Do you have bird photos you’d like to share? Send them to our email address and we may post them.

Winter Surprises at Beaverdam Flats

Posted by Dan Arndt

There are few parks in town that I have such a love/hate relationship with more than Beaverdam Flats. While it’s great for getting good, close looks at Bald Eagles, and also seeing a huge number of them, there really tends not to be too much here that you can’t get better looks at, or see greater abundance in some of the other parts of town. Waterfowl are generally more diverse at Carburn Park, or along the Bow River in the eastern parts of Fish Creek Park. Songbirds are usually more abundant at Votier’s Flats and Bebo Grove, and the rare chances of seeing Great Horned Owls here are more regularly seen at Sikome Lake or at the Bow Valley Ranche. This time around was not too much different, but right at the end we had a couple very nice surprises that made the quiet morning a little more worthwhile.

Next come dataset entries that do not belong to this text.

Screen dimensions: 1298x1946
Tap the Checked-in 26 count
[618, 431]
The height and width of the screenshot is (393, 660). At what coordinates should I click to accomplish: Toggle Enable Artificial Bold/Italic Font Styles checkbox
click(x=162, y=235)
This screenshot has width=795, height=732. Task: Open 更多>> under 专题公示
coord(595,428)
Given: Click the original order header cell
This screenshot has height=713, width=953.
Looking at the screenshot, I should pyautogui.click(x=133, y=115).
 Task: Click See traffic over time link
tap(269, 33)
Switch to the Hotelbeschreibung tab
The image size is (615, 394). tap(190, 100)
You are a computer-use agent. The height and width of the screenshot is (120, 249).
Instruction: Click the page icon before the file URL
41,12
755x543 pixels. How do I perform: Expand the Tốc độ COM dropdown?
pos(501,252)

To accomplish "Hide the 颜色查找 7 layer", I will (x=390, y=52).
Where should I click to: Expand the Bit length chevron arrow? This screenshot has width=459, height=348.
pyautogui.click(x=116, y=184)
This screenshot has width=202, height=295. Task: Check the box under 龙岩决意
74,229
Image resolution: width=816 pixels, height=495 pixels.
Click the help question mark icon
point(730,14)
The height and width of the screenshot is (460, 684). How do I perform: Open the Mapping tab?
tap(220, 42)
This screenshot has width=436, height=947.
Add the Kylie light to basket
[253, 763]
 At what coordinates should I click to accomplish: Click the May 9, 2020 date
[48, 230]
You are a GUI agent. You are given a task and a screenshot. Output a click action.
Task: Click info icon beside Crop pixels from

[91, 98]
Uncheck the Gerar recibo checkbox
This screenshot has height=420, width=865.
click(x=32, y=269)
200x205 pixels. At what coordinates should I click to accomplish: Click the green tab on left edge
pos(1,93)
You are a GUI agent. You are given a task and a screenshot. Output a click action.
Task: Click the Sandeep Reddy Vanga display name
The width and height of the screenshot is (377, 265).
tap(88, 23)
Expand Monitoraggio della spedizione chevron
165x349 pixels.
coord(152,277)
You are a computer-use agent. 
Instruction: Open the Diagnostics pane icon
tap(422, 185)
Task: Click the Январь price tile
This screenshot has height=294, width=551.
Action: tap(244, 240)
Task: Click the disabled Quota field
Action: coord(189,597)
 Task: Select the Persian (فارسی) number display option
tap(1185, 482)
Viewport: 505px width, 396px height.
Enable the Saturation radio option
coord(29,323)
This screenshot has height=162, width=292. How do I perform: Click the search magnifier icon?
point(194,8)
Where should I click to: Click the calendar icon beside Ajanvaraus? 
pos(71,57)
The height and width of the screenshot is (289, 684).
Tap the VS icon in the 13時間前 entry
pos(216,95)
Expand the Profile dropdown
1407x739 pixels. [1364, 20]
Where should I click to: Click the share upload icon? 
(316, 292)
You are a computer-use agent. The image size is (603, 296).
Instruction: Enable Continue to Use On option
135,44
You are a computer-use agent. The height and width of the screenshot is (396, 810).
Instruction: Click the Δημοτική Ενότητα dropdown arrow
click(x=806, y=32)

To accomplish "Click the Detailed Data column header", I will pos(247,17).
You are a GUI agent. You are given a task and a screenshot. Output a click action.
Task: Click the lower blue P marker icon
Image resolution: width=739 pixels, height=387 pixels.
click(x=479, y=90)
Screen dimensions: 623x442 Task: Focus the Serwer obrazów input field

Beaverdam Flats - January 17, 2016

Beaverdam Flats – January 24, 2016

While our usual route is picked so that we can have the sun at our backs for the majority of the walk, that morning was, as was typical of much of January, gloomy, overcast, and a little windy. We weren’t really expecting too much in the way of snow or bad weather though, so our luck has held fairly solid this season so far. Our first couple birds of the day aside from a few distant Bald Eagles were some Common Redpolls down along the creek, which turned out to have a Hoary Redpoll among them after I’d looked at my photos afterward!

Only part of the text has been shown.